## EXERCISE REQUIREMENTS
An exact copy is required of the lines from the one with "Image resolution: width=768" through the last line of the material below, and of nothing else.

=====

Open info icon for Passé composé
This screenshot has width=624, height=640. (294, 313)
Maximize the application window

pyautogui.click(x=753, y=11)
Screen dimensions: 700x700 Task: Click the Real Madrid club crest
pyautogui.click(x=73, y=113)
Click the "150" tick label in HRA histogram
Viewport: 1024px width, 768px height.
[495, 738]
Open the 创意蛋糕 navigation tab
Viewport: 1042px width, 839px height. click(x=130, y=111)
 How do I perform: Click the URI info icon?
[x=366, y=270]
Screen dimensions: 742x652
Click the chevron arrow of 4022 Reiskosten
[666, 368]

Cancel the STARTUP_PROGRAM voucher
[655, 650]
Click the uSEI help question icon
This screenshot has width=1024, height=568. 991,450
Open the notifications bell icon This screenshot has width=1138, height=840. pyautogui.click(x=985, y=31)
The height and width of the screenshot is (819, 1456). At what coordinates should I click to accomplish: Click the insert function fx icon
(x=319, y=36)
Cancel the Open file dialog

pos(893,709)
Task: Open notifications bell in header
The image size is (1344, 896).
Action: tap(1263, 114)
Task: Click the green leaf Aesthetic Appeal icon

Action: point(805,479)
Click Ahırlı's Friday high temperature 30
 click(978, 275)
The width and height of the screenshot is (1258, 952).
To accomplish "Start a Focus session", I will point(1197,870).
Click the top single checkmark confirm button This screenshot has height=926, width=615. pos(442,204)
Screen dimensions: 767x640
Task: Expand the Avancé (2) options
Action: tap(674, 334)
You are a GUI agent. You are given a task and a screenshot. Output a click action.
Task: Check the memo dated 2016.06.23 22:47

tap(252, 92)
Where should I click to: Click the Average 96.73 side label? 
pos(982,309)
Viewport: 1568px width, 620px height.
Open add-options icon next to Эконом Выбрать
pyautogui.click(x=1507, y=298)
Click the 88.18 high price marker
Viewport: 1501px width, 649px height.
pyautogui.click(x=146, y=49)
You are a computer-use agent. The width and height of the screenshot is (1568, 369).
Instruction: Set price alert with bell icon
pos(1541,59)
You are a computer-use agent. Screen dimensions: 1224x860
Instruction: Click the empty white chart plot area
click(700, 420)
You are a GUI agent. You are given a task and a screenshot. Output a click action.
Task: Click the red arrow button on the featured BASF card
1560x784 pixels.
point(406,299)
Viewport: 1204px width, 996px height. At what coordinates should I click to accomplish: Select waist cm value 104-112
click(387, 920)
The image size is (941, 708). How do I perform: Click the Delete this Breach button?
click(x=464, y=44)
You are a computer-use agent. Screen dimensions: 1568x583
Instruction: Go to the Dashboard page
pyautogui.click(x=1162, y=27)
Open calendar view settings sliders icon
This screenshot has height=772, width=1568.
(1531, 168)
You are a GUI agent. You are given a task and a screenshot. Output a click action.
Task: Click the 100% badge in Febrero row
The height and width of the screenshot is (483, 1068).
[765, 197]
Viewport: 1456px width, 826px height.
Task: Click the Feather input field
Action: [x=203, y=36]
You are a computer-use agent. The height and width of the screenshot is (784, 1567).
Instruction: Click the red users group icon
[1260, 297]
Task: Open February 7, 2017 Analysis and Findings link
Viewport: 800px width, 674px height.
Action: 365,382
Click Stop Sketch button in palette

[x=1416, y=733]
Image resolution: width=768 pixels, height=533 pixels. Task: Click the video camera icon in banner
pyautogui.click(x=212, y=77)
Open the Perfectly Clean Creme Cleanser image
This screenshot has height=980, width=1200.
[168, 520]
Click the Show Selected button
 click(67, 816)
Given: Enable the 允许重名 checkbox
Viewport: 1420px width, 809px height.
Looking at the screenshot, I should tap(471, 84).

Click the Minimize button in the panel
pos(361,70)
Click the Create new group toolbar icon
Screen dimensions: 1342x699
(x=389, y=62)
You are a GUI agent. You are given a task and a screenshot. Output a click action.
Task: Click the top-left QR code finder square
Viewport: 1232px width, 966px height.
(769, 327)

=====

## OUTPUT FOR THIS TASK
Image resolution: width=768 pixels, height=533 pixels. Task: Click the video camera icon in banner
pyautogui.click(x=212, y=77)
Open the Perfectly Clean Creme Cleanser image
This screenshot has height=980, width=1200.
[168, 520]
Click the Show Selected button
 click(67, 816)
Given: Enable the 允许重名 checkbox
Viewport: 1420px width, 809px height.
Looking at the screenshot, I should tap(471, 84).

Click the Minimize button in the panel
pos(361,70)
Click the Create new group toolbar icon
Screen dimensions: 1342x699
(x=389, y=62)
You are a GUI agent. You are given a task and a screenshot. Output a click action.
Task: Click the top-left QR code finder square
Viewport: 1232px width, 966px height.
(769, 327)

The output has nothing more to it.